情報元は鳩ヶ谷城主、太田正義、蕨城主、渋川義堯の両者からもたらされ、数日中に旧領回復の反撃に来る事が予想されます。
─立花義秀、鹿島政家─
「政家、川越上杉家と前橋上杉家を撃破していたから今の状況に対応可能だが、負けていたら存亡の危機だったな?」
「はい、両家を粉砕しており、暫く反撃処では無いと思われますが、岩槻太田家が古河公方軍と連携するなら厄介です。
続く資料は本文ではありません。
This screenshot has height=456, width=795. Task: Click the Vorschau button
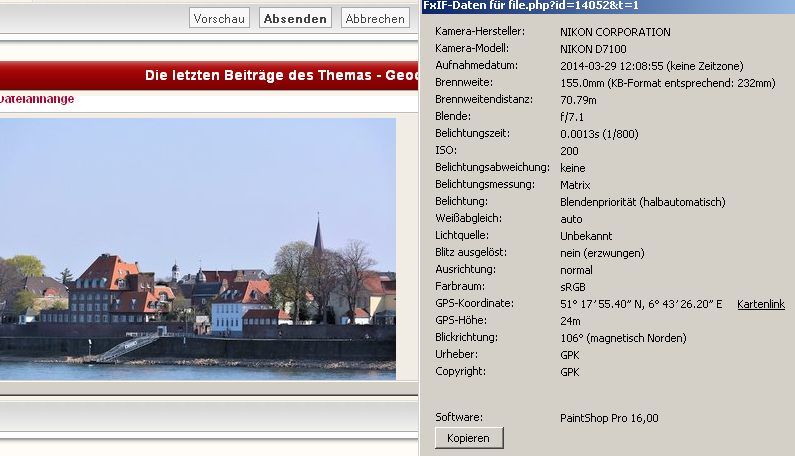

岩槻太田家から鳩ヶ谷、蕨周辺を奪い取りましたが、あの周辺に駐留していた兵力は下総国、柏方面の戦いに派遣しており、守備兵力しかありません。江戸太田家から支援の兵力を向かわせたとして、焼け石に水となる可能性があります。」
「政家、早急に鳩ヶ谷城には江戸太田家から援軍を出す様に要請だ!
蕨城には朝霞城、志木城、清瀬城周辺から援軍を絞り出せ!
早急に蕨城へ援軍を向かわせろ!」
「殿!川越城の後始末に諏訪頼宗を残しております。諏訪頼宗なら手持ちの兵力を率いて志木、朝霞周辺の兵力を統率する能力があります。如何でしょう?」
「良かろう、政家、諏訪頼宗に託す!
手配は任せる!」
「はい!手配致します!」
「政家、状況次第だが、岩槻太田家から奪った荒川沿いの領地は捨てても良い、肝心なのは岩槻太田家に集結している僧兵の軍勢と下総国、柏方面の古河公方軍と連携させない事だぞ!」
「はい!承知致しました。」
立花義秀は最終的な勝利の為に上総国、安房国、下総国の戦いを優先して、岩槻太田家との戦いには見切りを付けて損切りを覚悟するつもりです。
全てに勝利を求めるのは無理だと判断しています。
川越上杉家、前橋上杉家との戦いに勝利しましたが、立花家は安房国、上総国、下総国の3箇所に大きな戦いを抱えています。
そこに岩槻太田家の領地に僧兵の大軍が集結中との情報が入ります。
明日から新たな展開になりそうです。